If you played Capcom's 2009 release Bionic Commando (and not enough of you did because the game's poor sales led to Capcom's development partner, Grin, going out of business), then you hopefully came across the shocking twist at the end of the story. More surprising than Batman's Scarecrow-induced hallucinations in Batman: Arkham City and more of a shock than learning that Super Mario Bros. 2 was all a dream, the climax of Bionic Commando involves the protagonist, Nathan Spencer, learning that his missing wife is closer than he thought. It turns out that bionic limbs such as Spencer's arm require a catalyst to function, and the best catalysts are loved ones. Spencer's own Federation abducted and murdered his wife in order to place her brain inside his bionic arm.
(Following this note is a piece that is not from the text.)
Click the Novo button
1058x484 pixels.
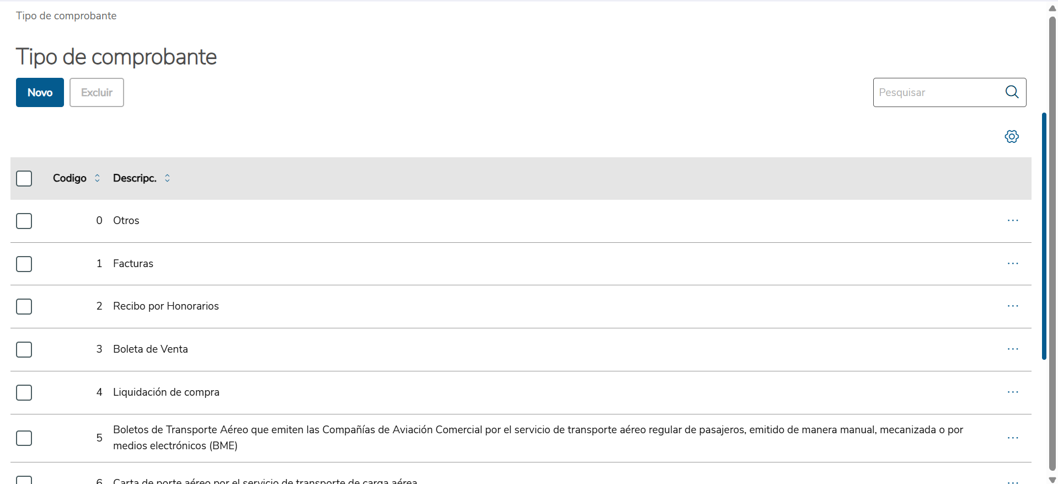tap(40, 93)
This is one of the more disturbing twists in video gaming, and it's fair to ask from where this dark turn originated. Joystiq spoke with former Capcom head of production Keiji Inafune to find out.
"I don't even know what happened there," Inafune lamented. The project was apparently rife with development issues, which Inafune exemplified with a phrase that represented the attitude Grin and Capcom had for each other at the time: "Whatever, do what you want, I don't care."
Though he couldn't say what specifically happened to result in such a bizarre game ending, Inafune explained that the issue of foreign companies working with Japanese ones was at the heart of the situation. "At the beginning, things are very, very good between the two companies. Things get kind of weird from the middle, and it gets really bad at the end -- especially for the Japanese companies," he said of the development process.
As enthusiastic as I am about Bionic Commando (read the PTB archives and you'll find that I may be the only person in the world who throroughly enjoyed it), I did find "his wife is in his arm" to be a sudden jolt. Spencer proceeds to go mad from the revelation and kill the man who ordered his wife's murder (among other crimes), but it's still a lot for Spencer to come back from in the end. We've seen heroes tortured before in plenty of games, but what happened to Emily Spencer and the result for Nathan is one of gaming's darkest, cruelest twists. Knowing now that neither Capcom nor Grin really seemed to care about how the game ended explains a lot, I think. If neither team was watching out for the other's best interests, then the system of checks and balances that usually exists in the development relationship would have convinced someone to take a second look at Emily's fate. If all that mattered was shipping the final product, then suddenly things make a bit more sense.